*** Text under study Section Begins ***

Thousands of years ago, when the books of the Bible were written, women were not legal persons. Women were the property of their fathers, brothers, or husbands. The writers of the Bible knew nothing else. They would have had trouble imagining a world where all people have struggled for equal rights regardless of gender (or race or class or sexual orientation or citizenship, for that matter). We now know better.

We now know that all people deserve equal rights.

Some men are uncomfortable with the trends in recent decades (or centuries, even) wherein women have gained power. Some men experience the empowerment of women as the disempowerment of men. This is because some men’s power was actually a power over other people. Some men feel threatened by the idea that sharing power actually allows more people to find meaning and fulfilment in life. Some men feel threatened by the idea that sharing power allows us, as a society, or civilization, or species, to overcome immense adversity and to solve problems were were once thought insoluble.

When men exercise power with women (or trans people or children), wonderful things can happen. Specifically, people are free of the bonds that held them back from loving, or from being the most compassionate version of themselves.

When a household exercises power with one another (rather than power over one another), these households becomeplaces of love and kindness, where men, women, children, and all feel empowered to solve the challenges that come their way. A lost job? We’ve got this, together! A sickness or death in the family? We can handle this, together! Worry and anxiety about the future? We’ll work through this, together. That’s what a household exercising power with one another allows.

*** Text under study Section Ends ***

*Exercise details*
Can you return, word for word, the part of the passage on women and power starting at "When men exercise" and ending at "version of themselves."? The entries come from a different source than the passage on women and power.

*** Provided data Section Begins ***

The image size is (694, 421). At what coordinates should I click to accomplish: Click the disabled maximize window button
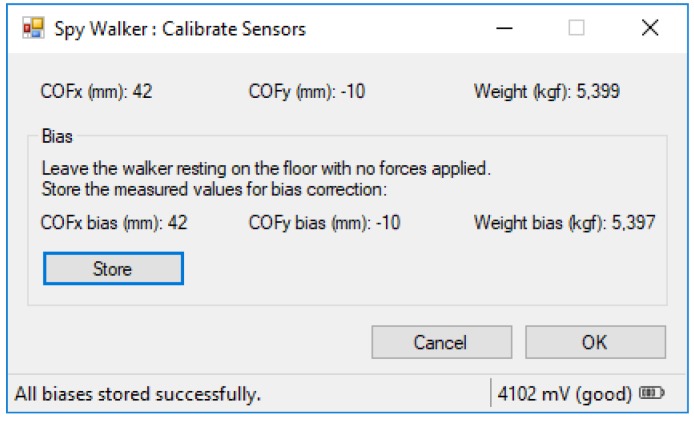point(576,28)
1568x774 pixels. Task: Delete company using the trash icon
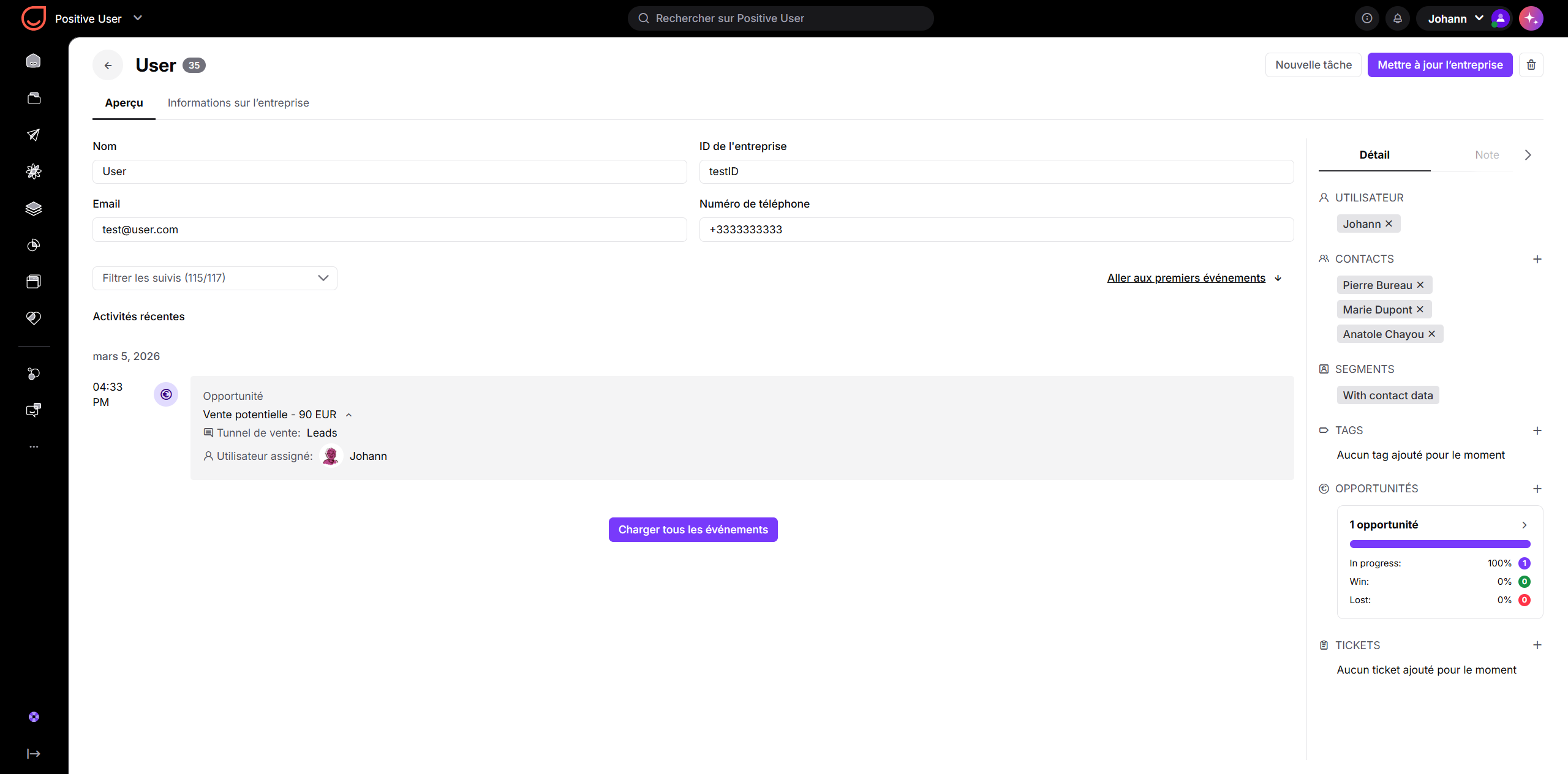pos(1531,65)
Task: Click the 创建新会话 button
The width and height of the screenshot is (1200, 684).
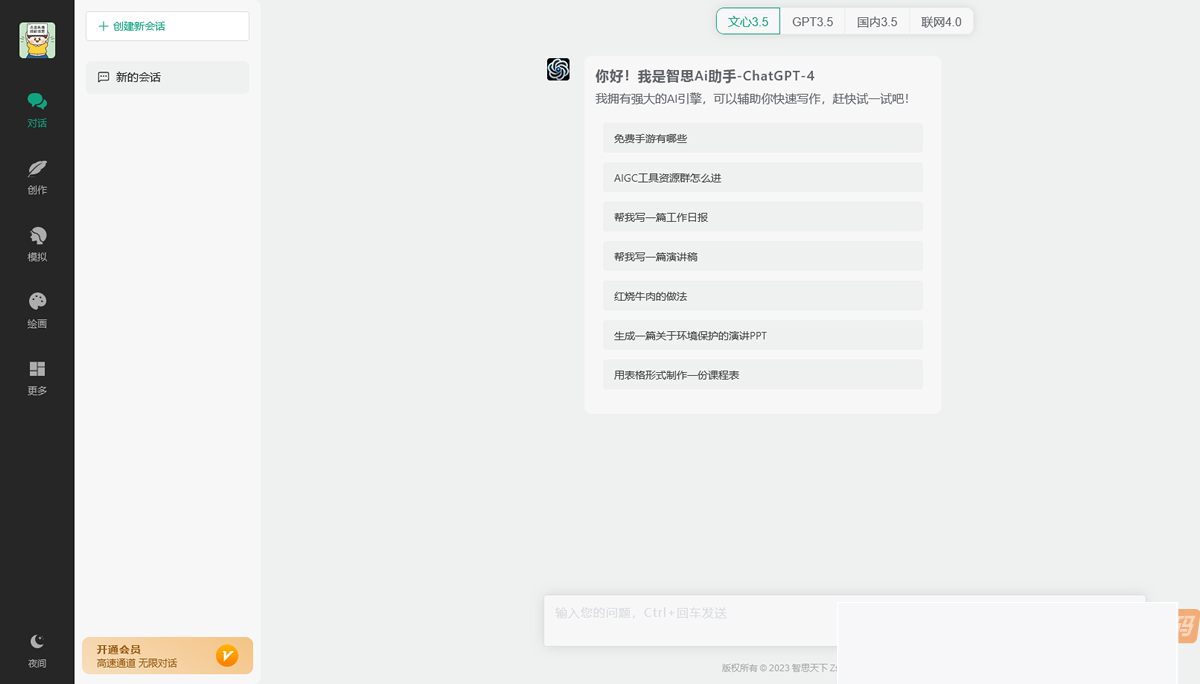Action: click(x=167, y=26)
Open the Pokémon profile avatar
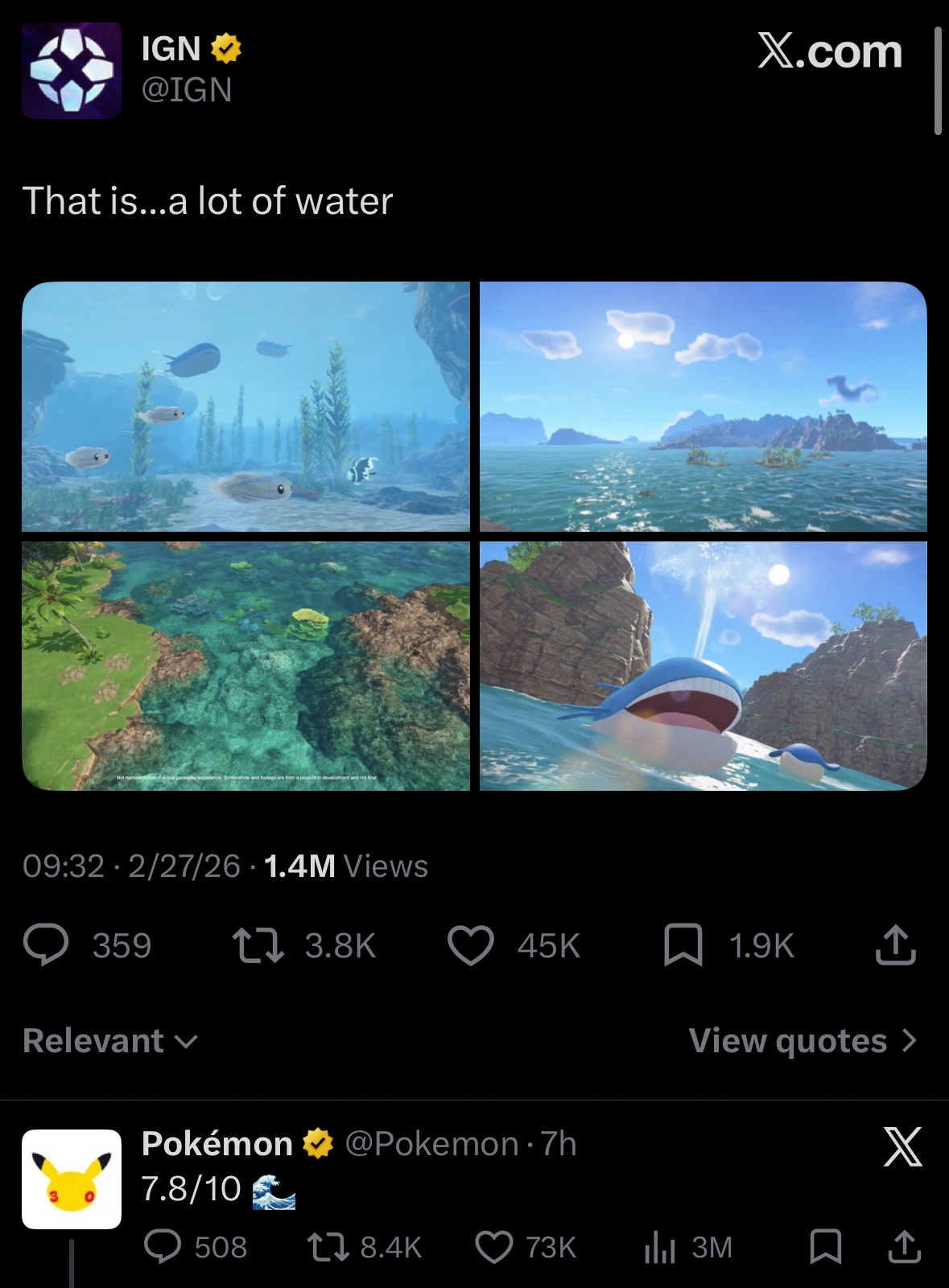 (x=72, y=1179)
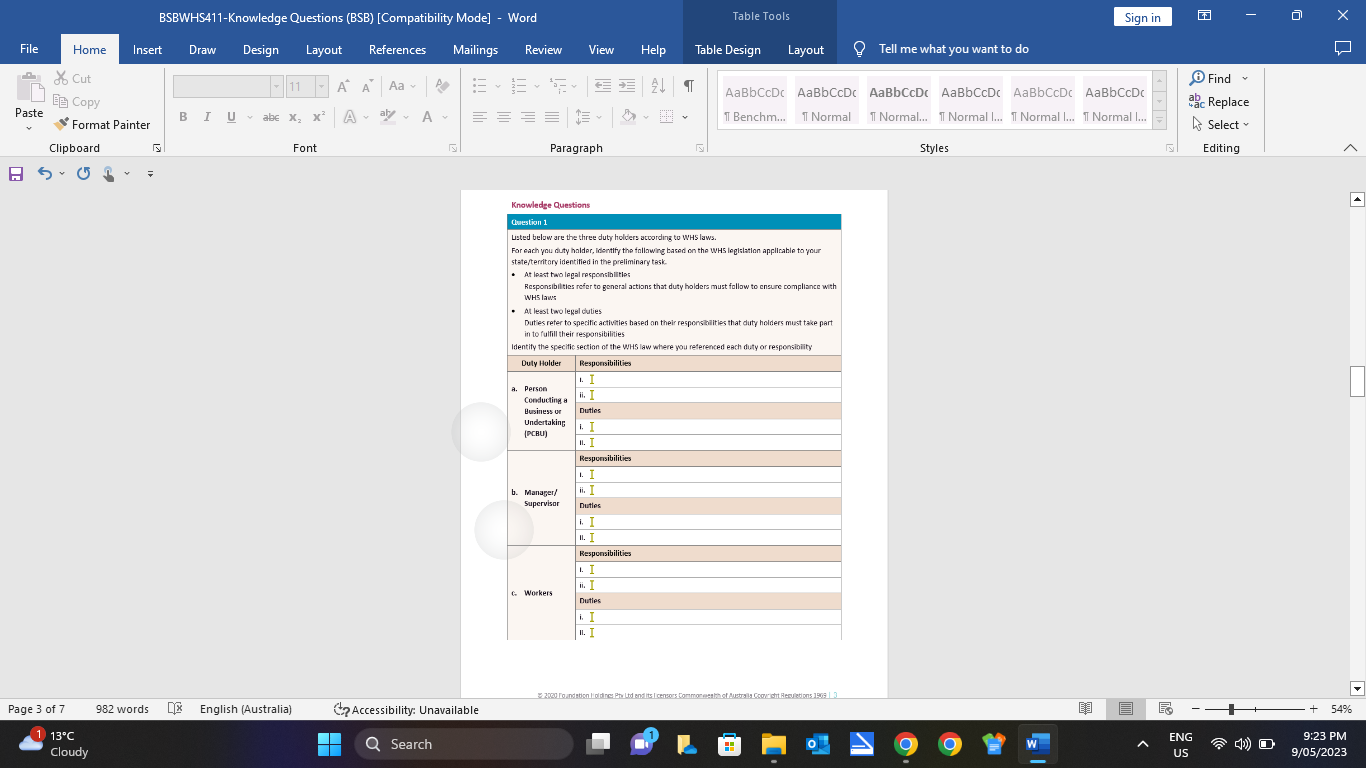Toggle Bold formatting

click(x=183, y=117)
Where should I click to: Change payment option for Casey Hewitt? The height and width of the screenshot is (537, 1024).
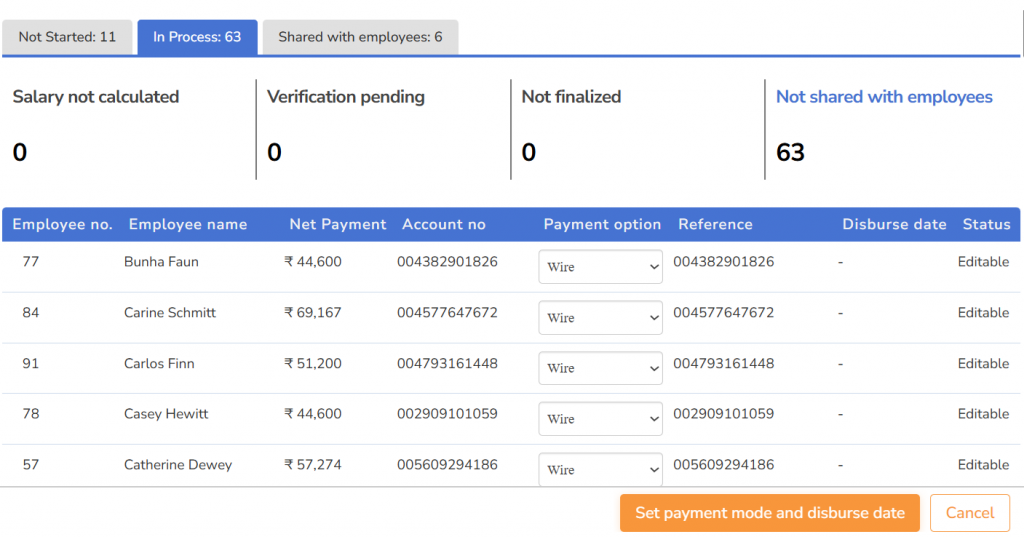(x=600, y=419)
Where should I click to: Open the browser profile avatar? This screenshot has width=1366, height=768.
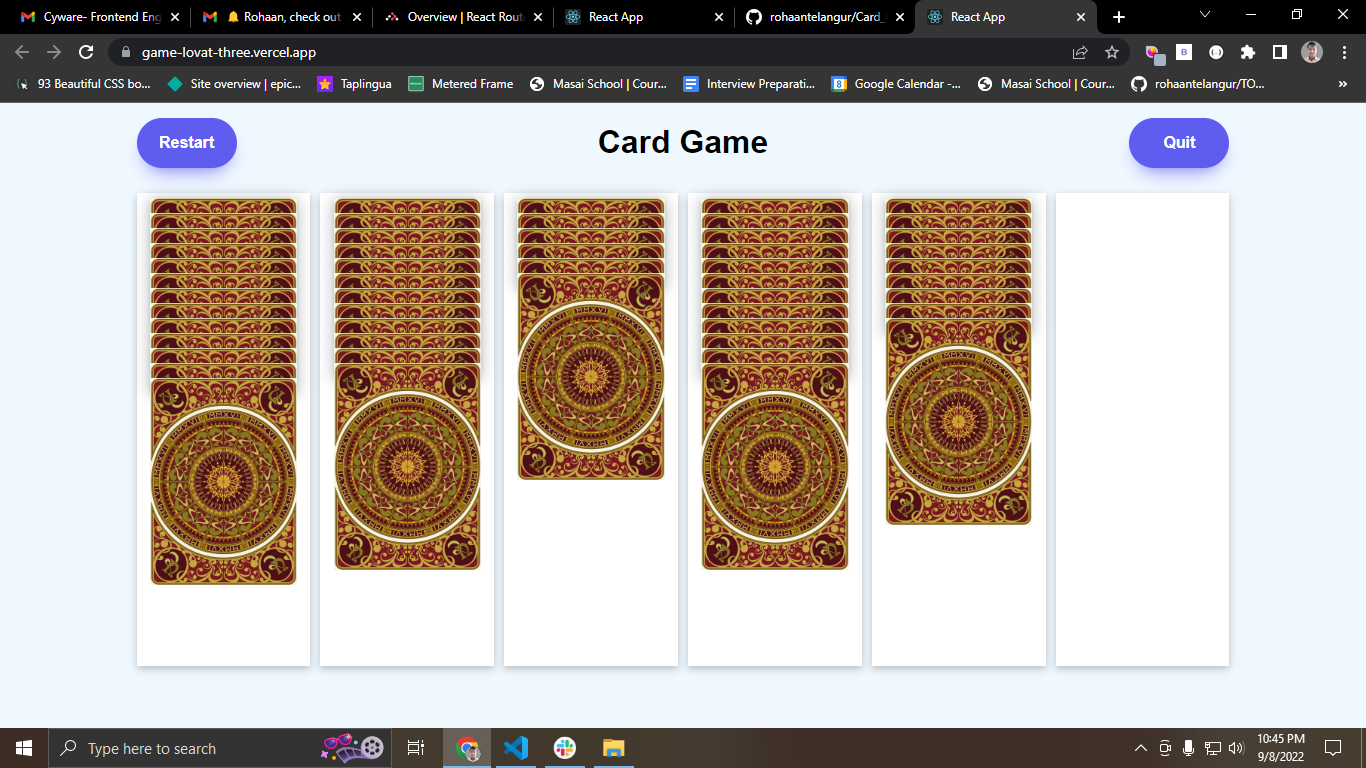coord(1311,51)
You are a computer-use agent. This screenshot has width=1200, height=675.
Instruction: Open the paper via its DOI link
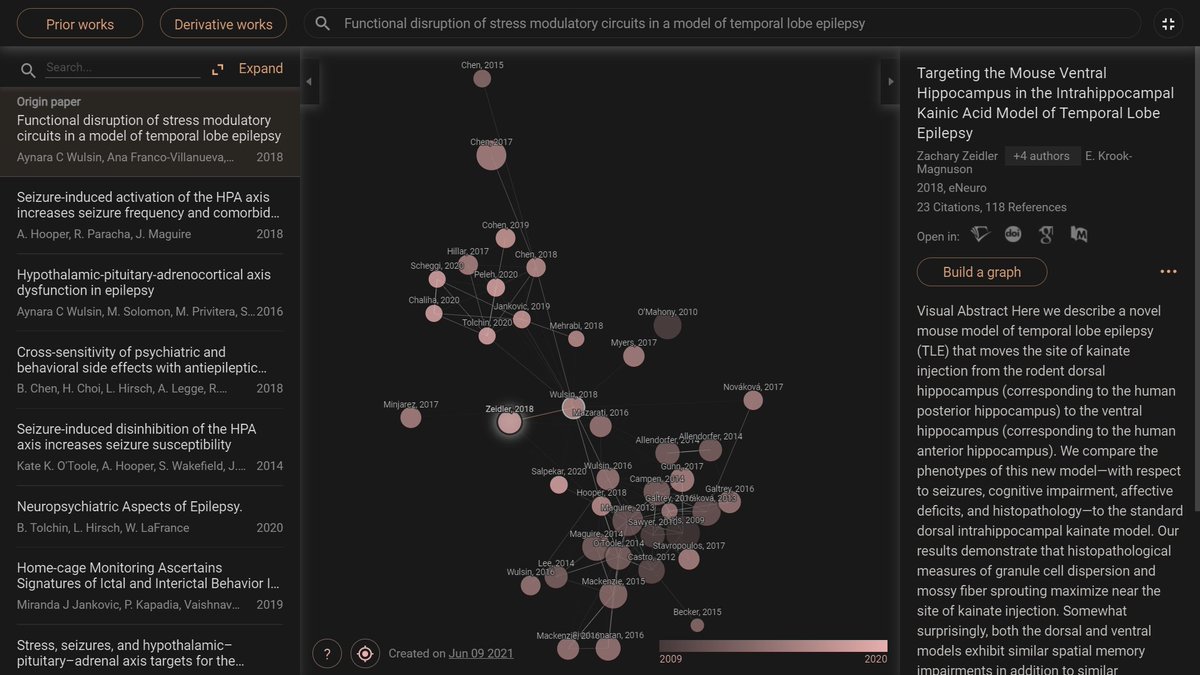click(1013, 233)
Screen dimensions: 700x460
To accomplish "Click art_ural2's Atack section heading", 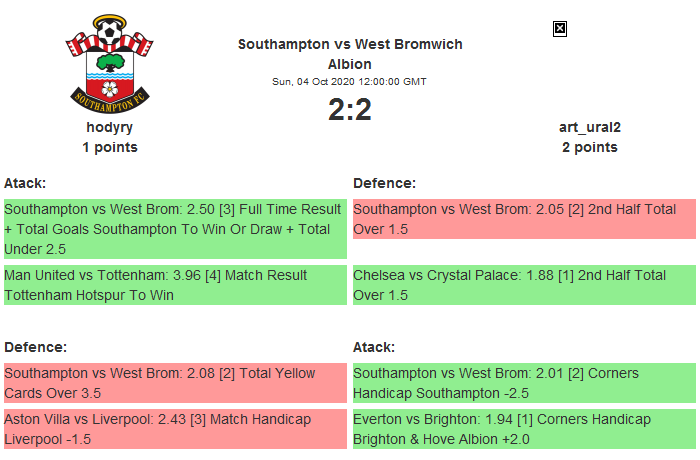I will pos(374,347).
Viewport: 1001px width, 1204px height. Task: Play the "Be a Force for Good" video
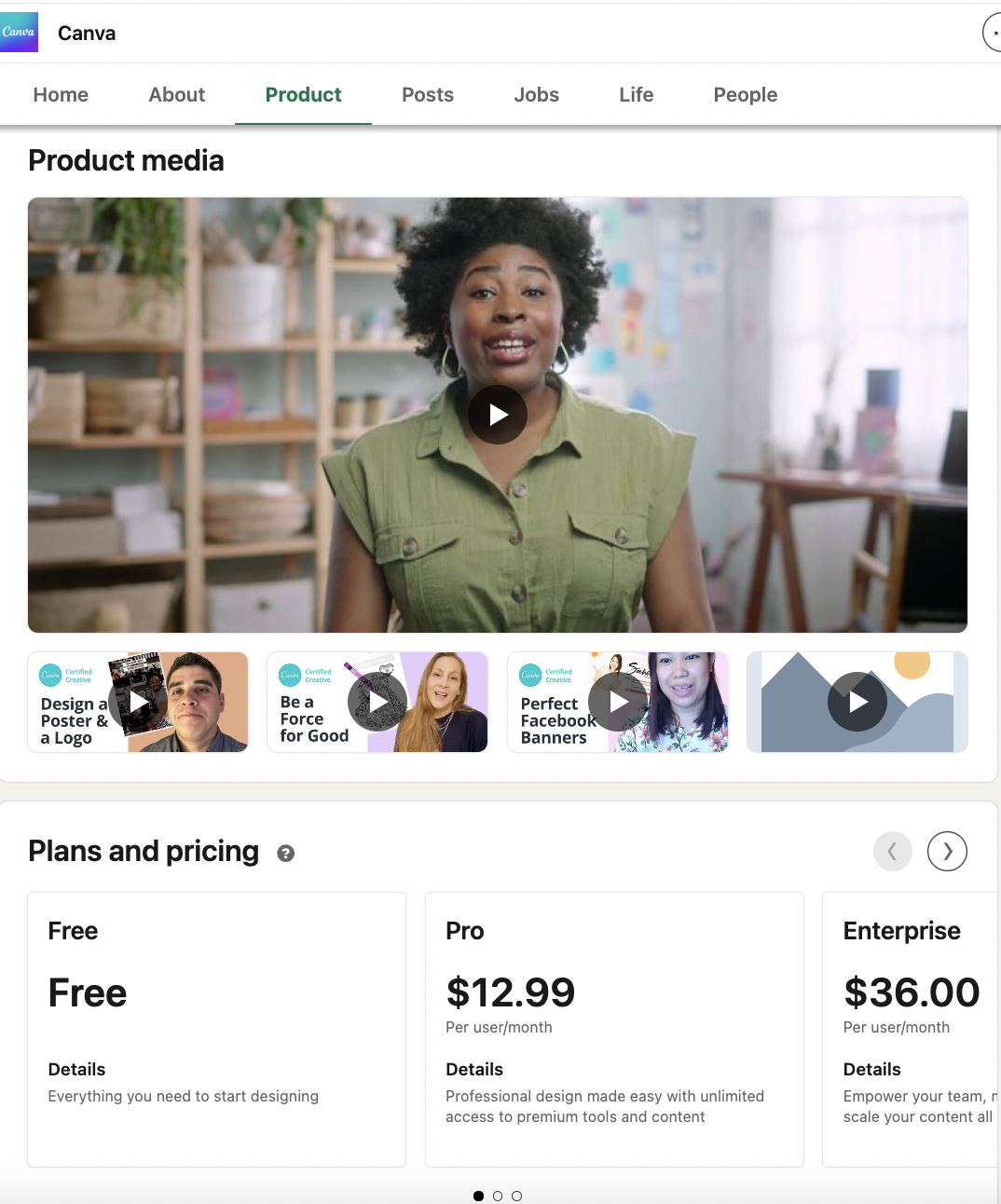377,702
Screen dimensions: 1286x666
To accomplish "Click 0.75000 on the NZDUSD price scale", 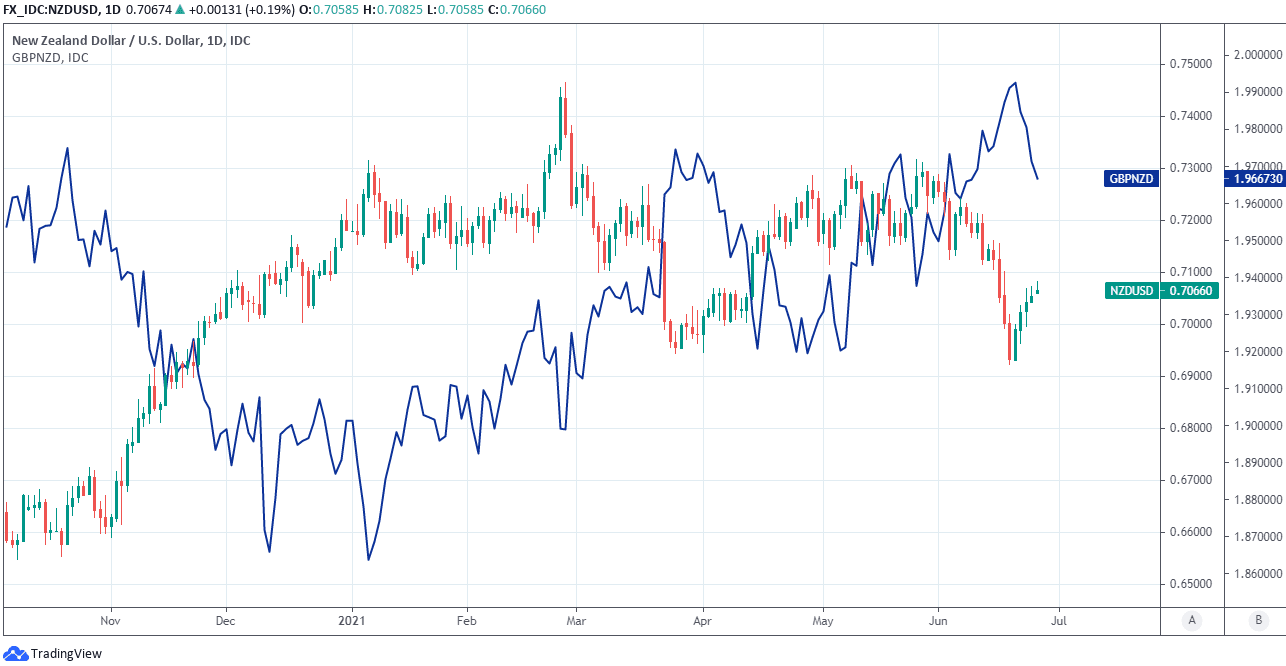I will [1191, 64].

*** Provided data Section Ends ***

*Exercise result*
When men exercise power with women (or trans people or children), wonderful things can happen. Specifically, people are free of the bonds that held them back from loving, or from being the most compassionate version of themselves.